Pandit Ravi Shankar: Sitar maestro that changed The Beatles

7 Apr 2016

Today’s Google Doodle marks what would have been the 96th birthday of Pandit Ravi Shankar, the Indian musician who introduced The Beatles to the sitar.

Pandit Ravi Shankar, or Robindro Shaunkor Chowdhury to give him his full name, was born to a Bengali family in India in 1920 and during the 1960s he established himself as the most famous Indian musician in the world thanks to his collaboration with pop icons The Beatles.

From the age of 10 Shankar began following in his family’s footsteps by training to become a musician, spending eight years in Paris, before returning home to learn under the tutelage of Ustad Allauddin Khan, one of the most respected musicians in India at that time.

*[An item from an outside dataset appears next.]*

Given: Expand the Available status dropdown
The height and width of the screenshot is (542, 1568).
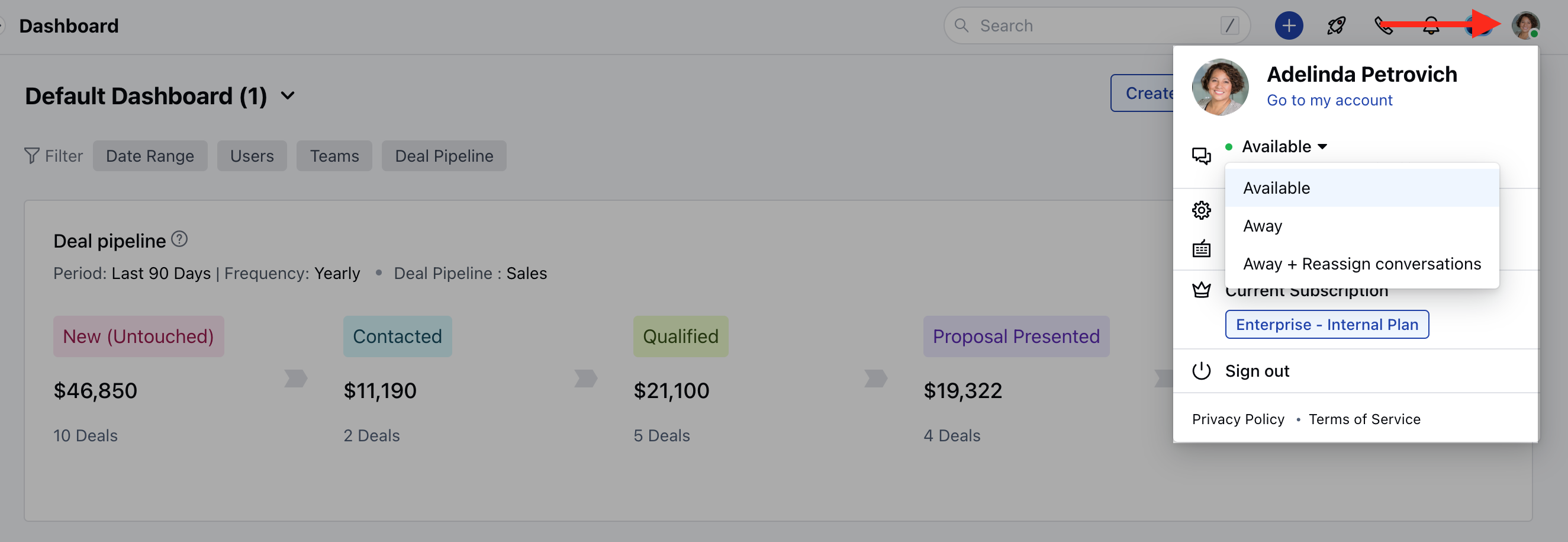Looking at the screenshot, I should point(1284,147).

Quickly gaining attention from those in the music and film industry in the 1940s, Shankar went on to work in radio, before deciding to compose the scores for some of the biggest Indian films of that era, including Dharti ke Lal, and  Neecha Nagar.

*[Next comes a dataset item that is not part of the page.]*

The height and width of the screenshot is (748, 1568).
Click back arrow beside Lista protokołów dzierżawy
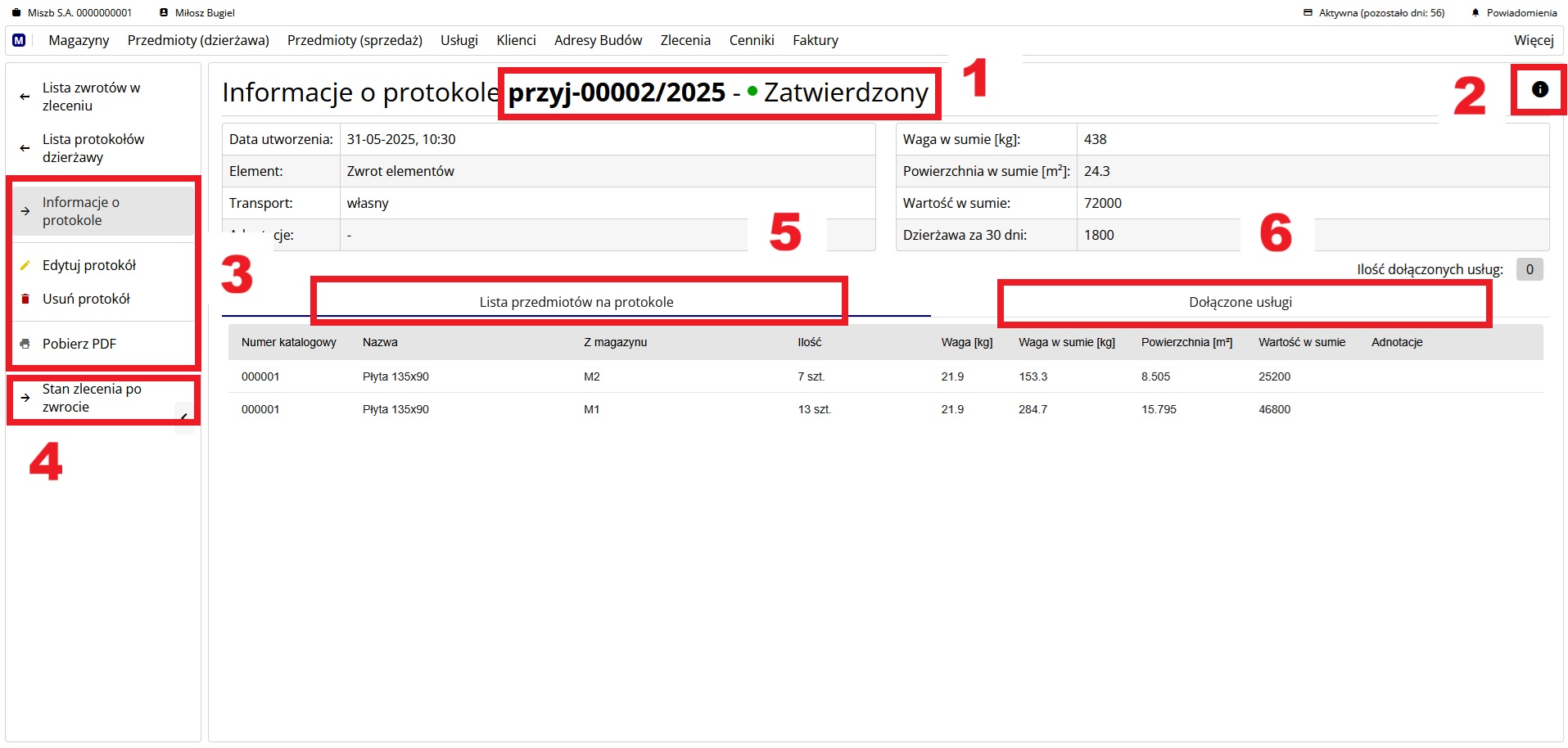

However, it was in 1966 that his world turned upside down after he befriended Beatles guitarist George Harrison who had come to Shankar to learn about the Indian artist’s most familiar instrument, the sitar.

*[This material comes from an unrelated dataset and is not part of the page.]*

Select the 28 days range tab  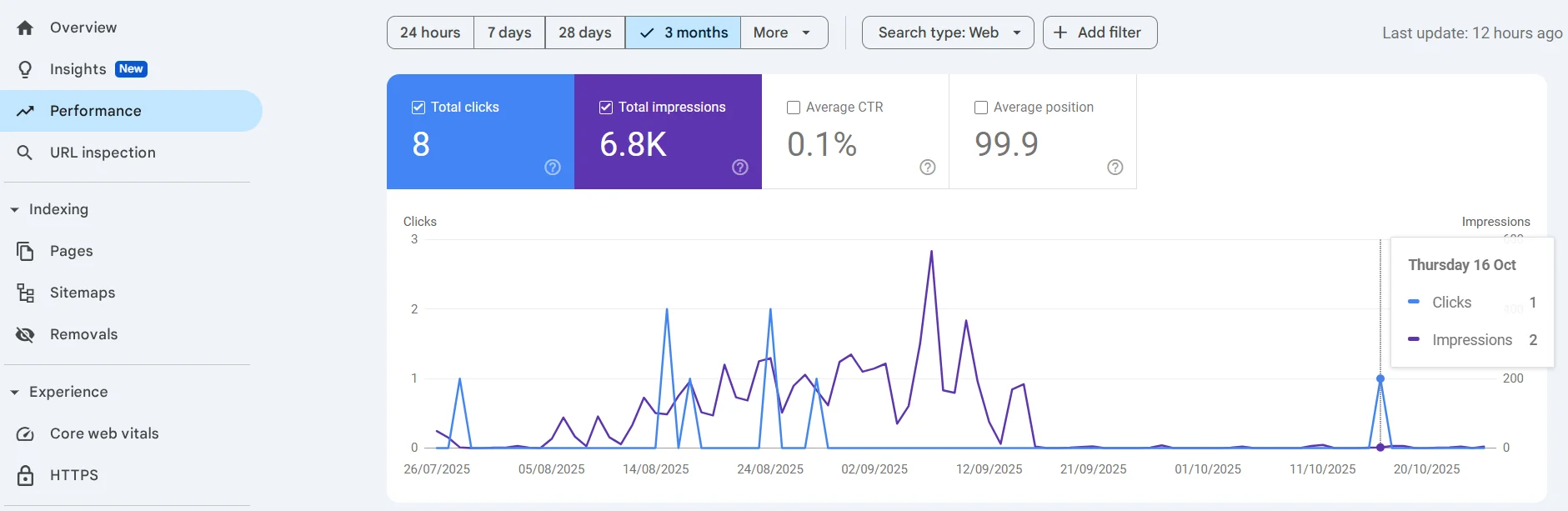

Now instantly familiar to anyone hearing it, 1960s western culture was only just beginning to hear the high-pitched Indian guitar-like instrument with bands like The Kinks and, perhaps most famously, in The Rolling Stones’ 1966 classic Paint It Black.

However, it was Harrison and The Beatles with whom Shankar had a long-lasting friendship as the latter’s protégé, despite the fact that Shankar had been quite vocal about the issues he had with being an idol for ‘drug-smoking hippies’ and with the rock music scene in general.

Regardless, his stature within the music scene remained high, right up until his death in 2012 at the grand old age of 92.

Married twice, he had three children, one of whom is well-known singer Norah Jones.

And, today, Google celebrates the life and music of Shankar with his own Google Doodle, designed by artist Kevin Laughlin, to mark what would have been his 96th birthday.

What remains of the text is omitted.